Creissels. La poétesse Anne-Marie Bernad à nouveau primée

Ruthénoise avec de solides attaches creisselloises, la poétesse Anne-Marie Bernad, vient d’être à nouveau primée.

En effet, lors de la distribution des « Grands Prix de Poésie » décernés par la prestigieuse « Académie des Jeux Floraux » de Toulouse, il lui a été attribué le très prisé et envié « Prix Pierre-Massé » pour son récent ouvrage « L’Ancre des mots ».

Ce recueil poétique a été publié par les éditions « L’Harmattan » de Paris dans la série des « Poètes des cinq continents ». Il comprend huit parties dont les titres : « Les voies secrètes, Ailleurs, A la fin…» annoncent les thèmes évoqués par une poésie « empreinte de mystère ».

Quand après l’avoir jetée, la poétesse lève l’ancre, elle déchaine une vague des mots qui emporte son esprit révolté vers les rivages lointains de terres inconnues dont la découverte révèle un univers dantesque qui, par un étrange paradoxe, apaise l’âme du lecteur.
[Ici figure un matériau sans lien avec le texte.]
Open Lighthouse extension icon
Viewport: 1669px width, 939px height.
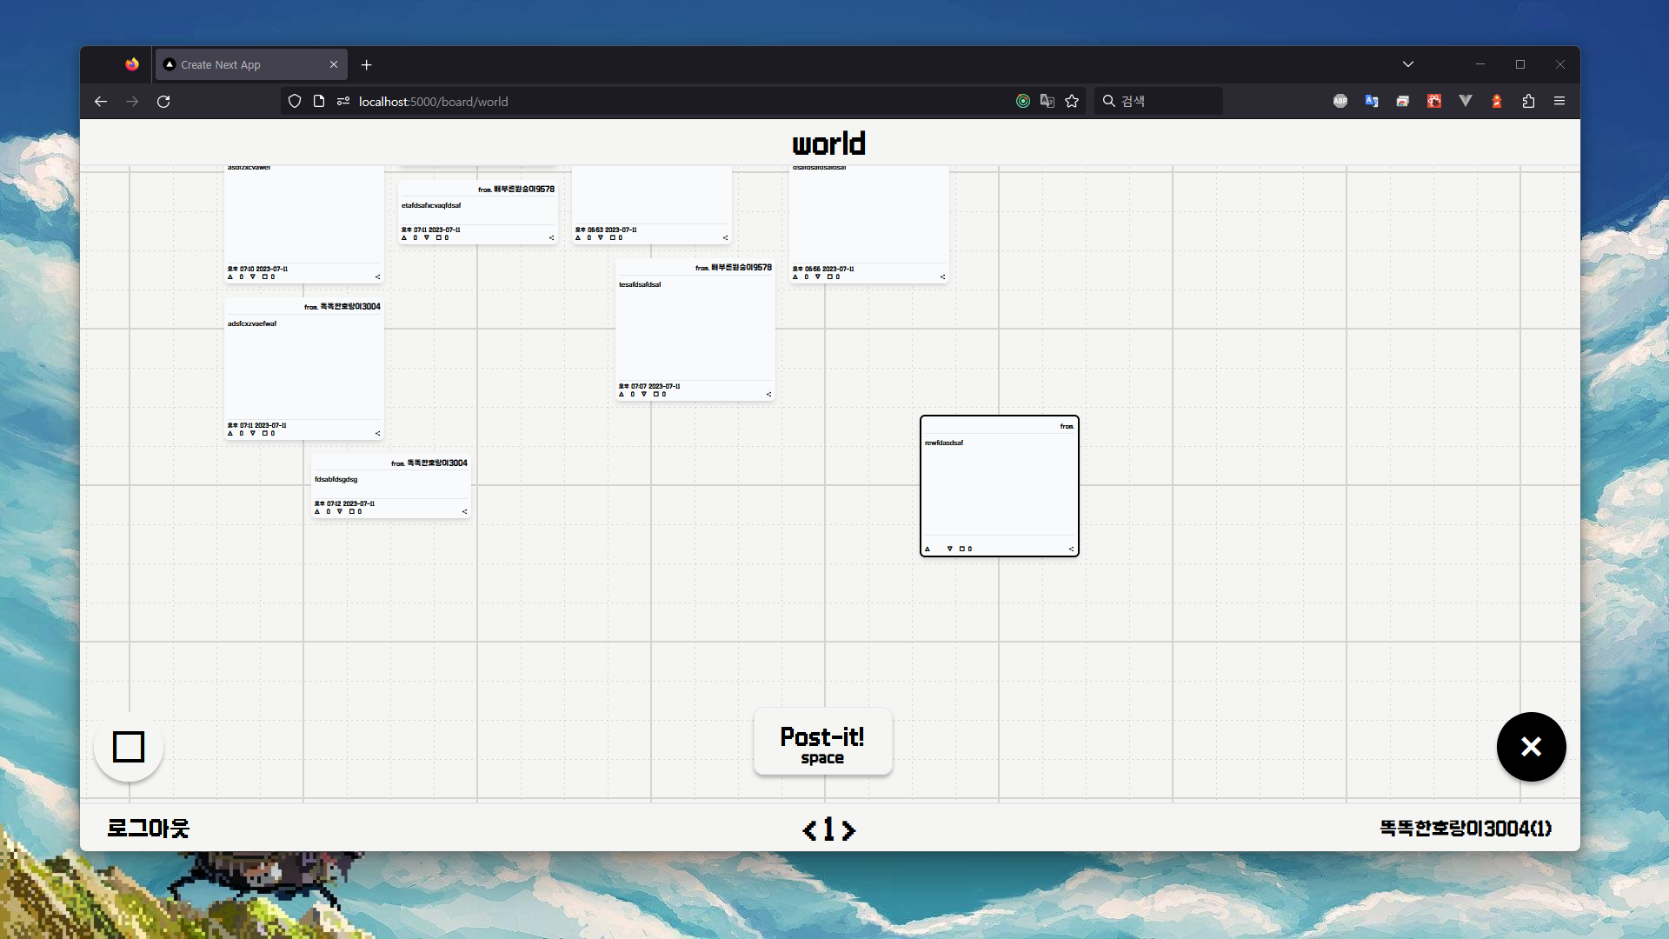[1497, 102]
Ainsi dans tous les vers de chaque poème, sa foi inébranlable et sa juste colère transparaissent pour exprimer une sensibilité exacerbée par les malheurs de la condition humaine, mais aussi pour affirmer avec certitude une confiance dans le destin de l’homme.

L’annonce du palmarès 2020.

Déjà, en 2015, elle avait réagi devant l’horreur de l’exode tragique des réfugiés syriens fuyant leur pays, en trouvant les mots justes pour décrire des scènes insoutenables dans des vers où le réalisme côtoie le lyrisme, mais aussi pour dénoncer « le recul de l’homme dans sa mémoire ». Son poème avait été intégré par Jean-Pierre Siméon, directeur artistique du « Printemps des Poètes » dans une anthologie intitulée « Insurrection poétique » qui regroupe des œuvres de nombreux poètes classiques et contemporains.
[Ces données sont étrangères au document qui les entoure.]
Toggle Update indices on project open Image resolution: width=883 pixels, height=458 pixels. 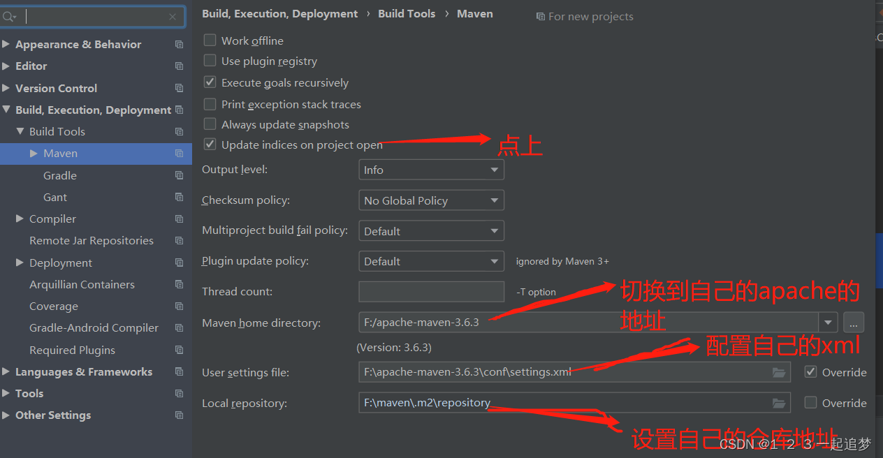tap(210, 145)
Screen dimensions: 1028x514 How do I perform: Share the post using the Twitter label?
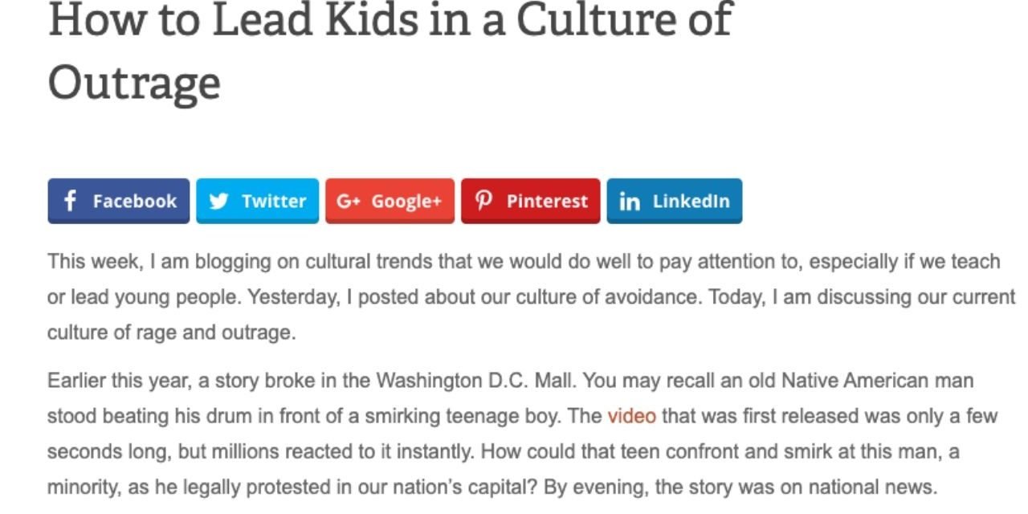[x=274, y=201]
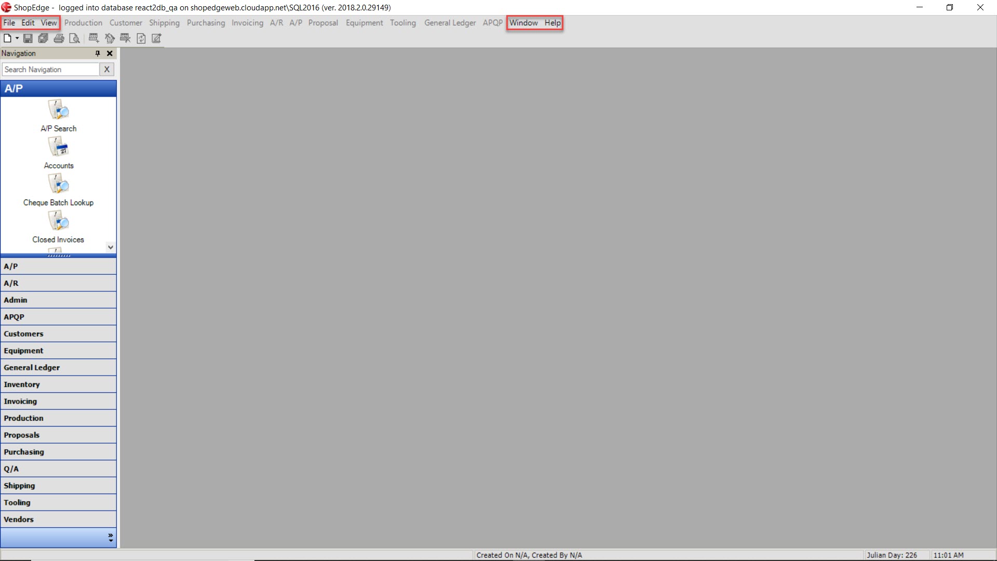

Si Anne-Marie Bernad figure au sommaire des principales revues d’expression française, il convient de rappeler qu’elle a publié une dizaine de recueils poétiques, parmi lesquels « Entre sable et argile » qui a obtenu le Prix Voronca en 1973. Ce prix a été fondé en 1951 par le poète ruthénois Jean Digot en souvenir d’Ilarie Voronca, écrivain roumain, réfugié pendant l’occupation dans le village de Moyrazes. D’ailleurs, plusieurs poèmes d’Anne-Marie Bernad ont été traduits en roumain par les revues Arca et Poézia.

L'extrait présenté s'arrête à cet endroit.